本文セクション:
僕の国では、人はしょっちゅう「ガス抜き」をします。はたから見ればそれは単に文句を言ったり、怒りをぶちまけたり、悪態をついたりしているだけのようですが、これは文化の一つと言えます。会社でも、上司に対しても、大きな声で文句を言うことは結構あります。
日本で暮らしていると、感情をぶちまけている人を見ることは多くありませんが、絶対にどこかでしているはずです。見えない所でやっているのか、僕たちとは違う方法でやっているのでしょうか?
腹の立つことがあった時、自分の思い通りにならない時、いらいらしている時など、そのことを声に出して言い、自分はどう思うかということを言う傾向が強いのです。
ほとんどの場合、仲の良い友達や、家族に話しますが、時々、まったく知らない人に言うこともあります。
「ガス抜き」は、ある種のセラピーと言えます。時々怒りをぶちまけ、不満を思い切り吐き出すようにしたほうが良いと、ドクターも言っています。そうしなければ、負の感情がどんどん積み重なって瓶詰状態でパンパンになってしまい、爆発してしまうからです。
もちろん、何でもかんでも文句を言ったり、否定的なことばかり言うのとは違います。そういう人もいますよね。いつもいつも不満ばかり言っている人。いつも不満や文句ばかり聞かされる友達や家族はたまったものではありません。だんだん離れていってしまいます。

依頼内容 1:
ガス抜きについての文章を読んで、次の問いに答えてください。
(a) 会社で大きな声で文句を言う相手として、どんな人が挙げられていますか。
(b) ほとんどの場合、誰に話すと書かれていますか。
(c) 「ガス抜き」は、ある種の何だと言えると書かれていますか。
依頼内容 2: ガス抜きについての文章のうち、「日本で暮らしていると、感情を」から「ない人に言うこともあります。」までを、その語句も含めて一字一句変えずに書き写してください。
この後に続く行は参照する必要がありません。

行の一覧:
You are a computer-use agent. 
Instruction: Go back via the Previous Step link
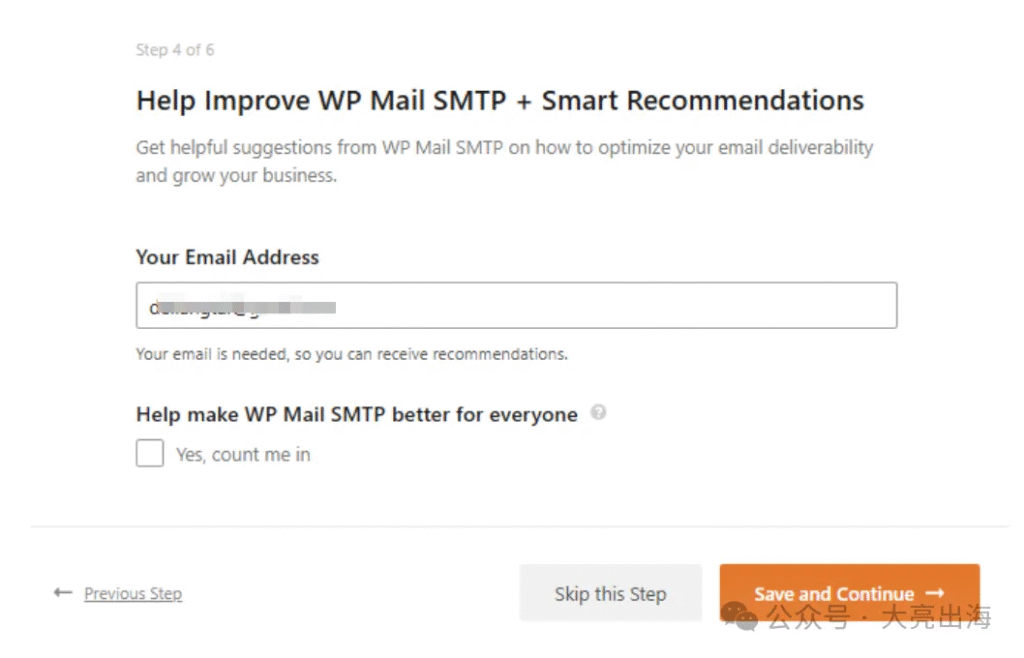[133, 593]
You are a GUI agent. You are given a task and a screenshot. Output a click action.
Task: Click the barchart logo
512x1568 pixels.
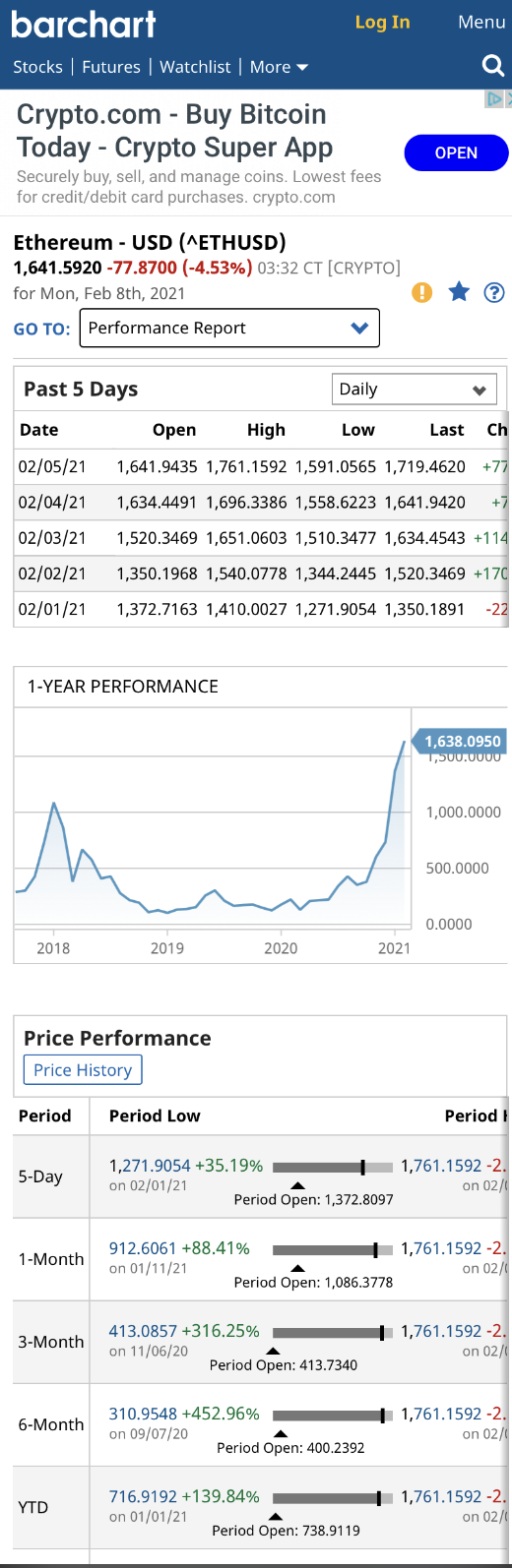[84, 24]
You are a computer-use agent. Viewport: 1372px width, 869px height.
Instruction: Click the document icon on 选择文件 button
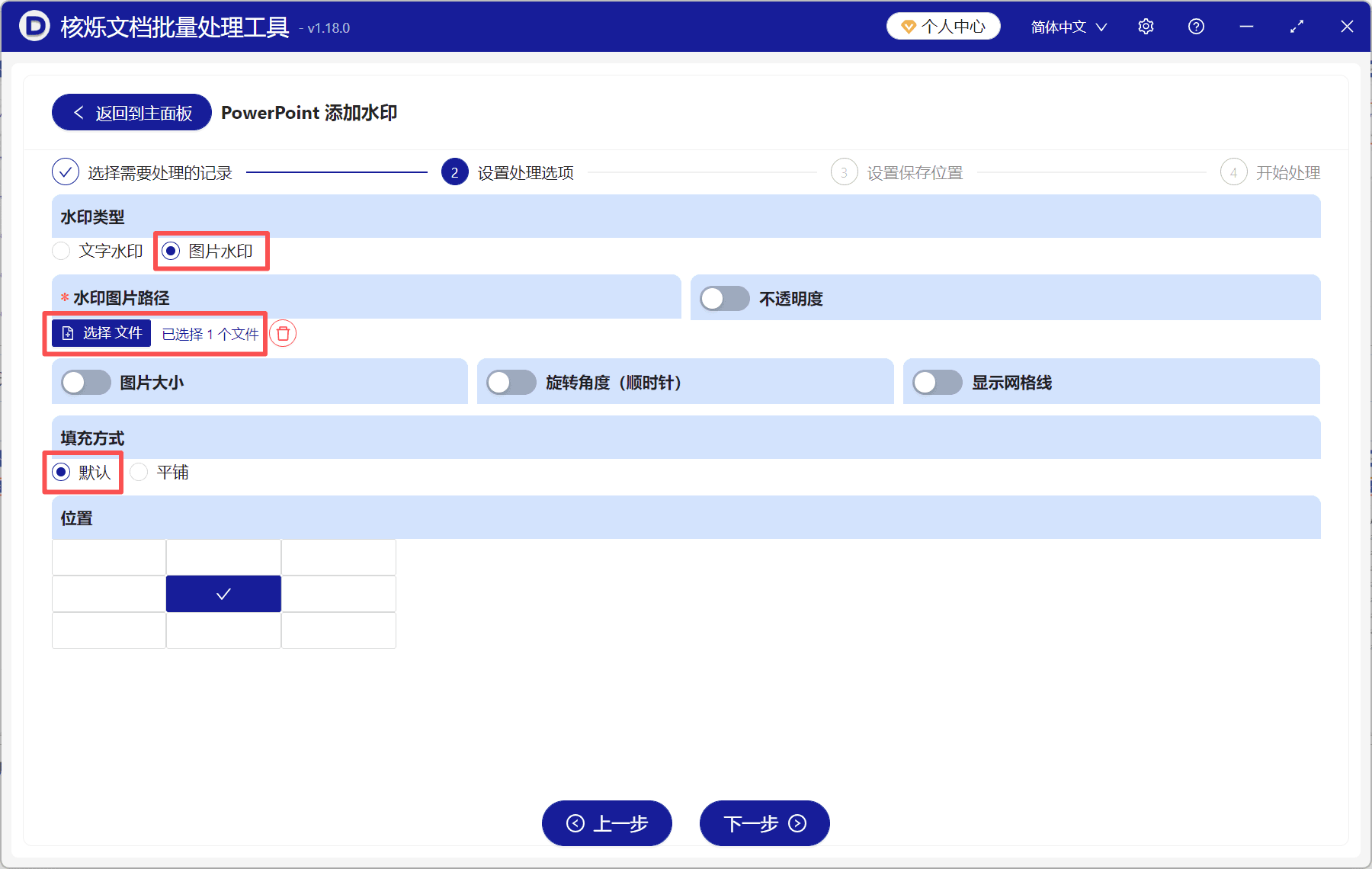pos(68,333)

完全な回答 1:
(a) 上司に対しても、大きな声で文句を言うことが結構あると書かれています。
(b) 仲の良い友達や家族に話すと書かれています。
(c) ある種のセラピーだと言えると書かれています。

完全な回答 2:
日本で暮らしていると、感情をぶちまけている人を見ることは多くありませんが、絶対にどこかでしているはずです。見えない所でやっているのか、僕たちとは違う方法でやっているのでしょうか?
腹の立つことがあった時、自分の思い通りにならない時、いらいらしている時など、そのことを声に出して言い、自分はどう思うかということを言う傾向が強いのです。
ほとんどの場合、仲の良い友達や、家族に話しますが、時々、まったく知らない人に言うこともあります。